Reproduce each of the rows below word for word, omitting the pictures.

-- SOURCE DATA follows --

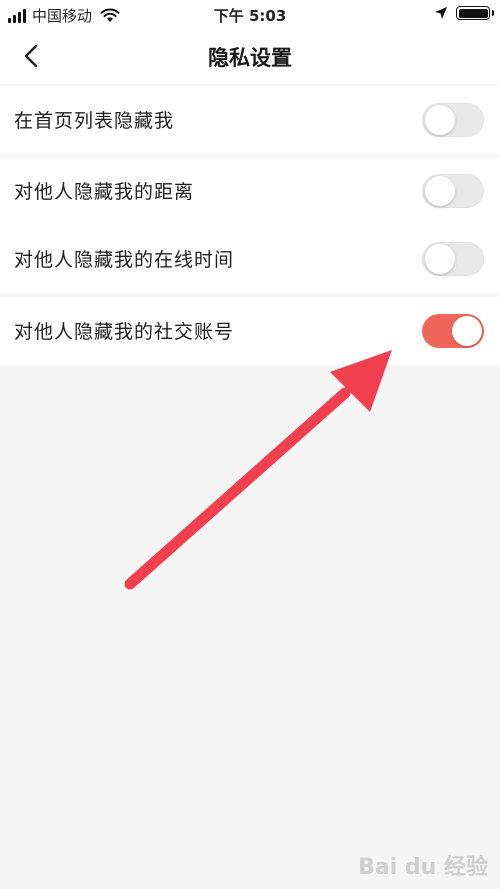  What do you see at coordinates (124, 260) in the screenshot?
I see `setting-label: 对他人隐藏我的在线时间` at bounding box center [124, 260].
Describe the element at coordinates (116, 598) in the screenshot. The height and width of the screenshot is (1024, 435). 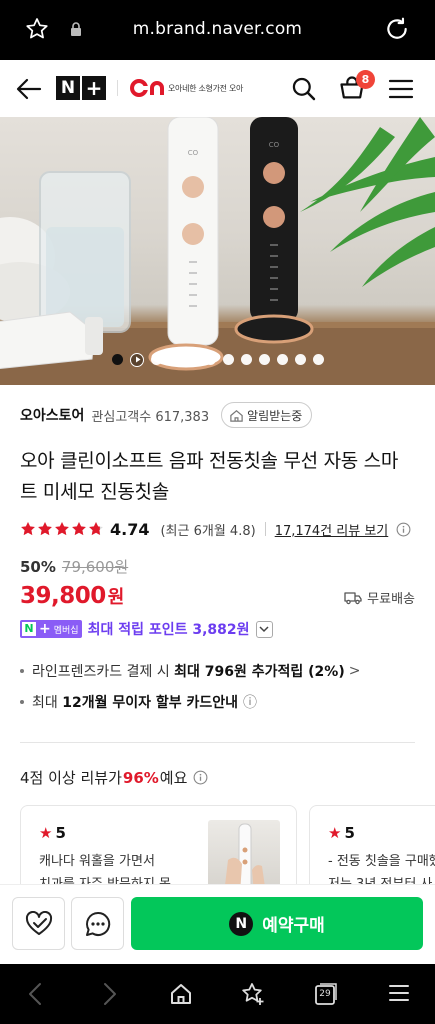
I see `price-unit: 원` at that location.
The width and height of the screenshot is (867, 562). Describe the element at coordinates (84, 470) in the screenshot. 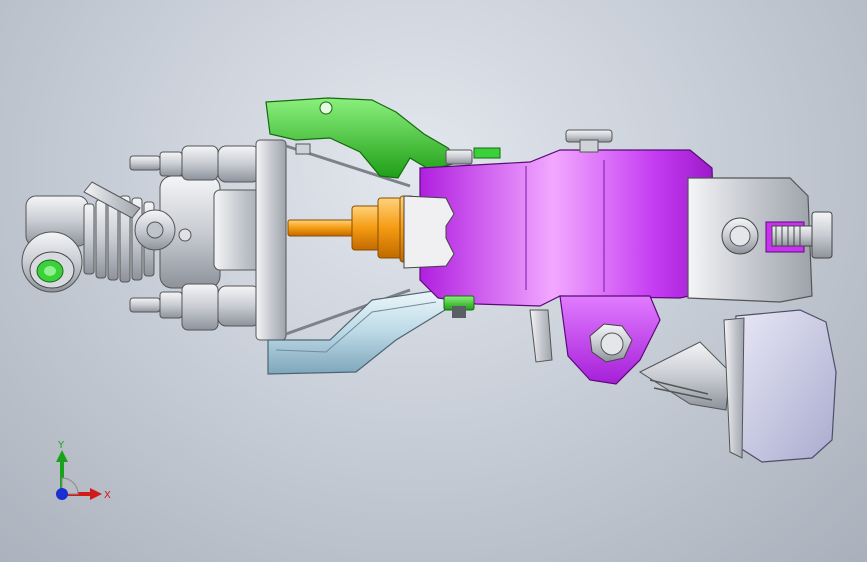

I see `coordinate-triad: Y X` at that location.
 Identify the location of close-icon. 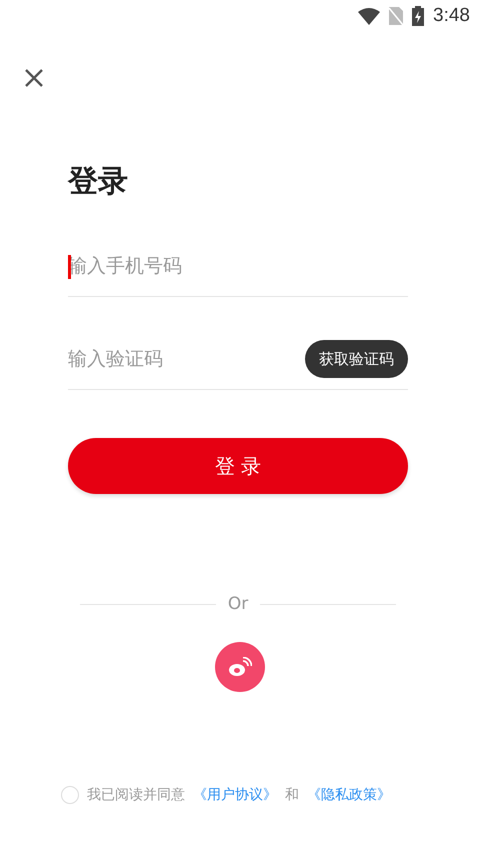
(34, 78).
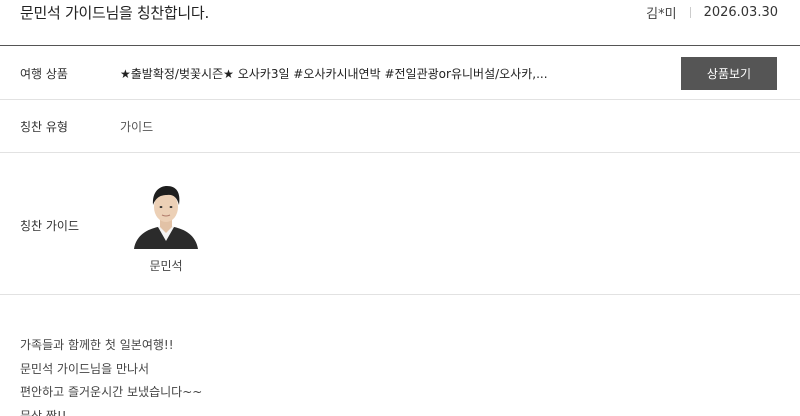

-- SOURCE DATA concluded --

**EXERCISE ANSWER**
  What do you see at coordinates (124, 260) in the screenshot?
I see `setting-label: 对他人隐藏我的在线时间` at bounding box center [124, 260].
Describe the element at coordinates (116, 598) in the screenshot. The height and width of the screenshot is (1024, 435). 
I see `price-unit: 원` at that location.
The width and height of the screenshot is (867, 562). Describe the element at coordinates (84, 470) in the screenshot. 

I see `coordinate-triad: Y X` at that location.
 Identify the location of close-icon. 
(34, 78).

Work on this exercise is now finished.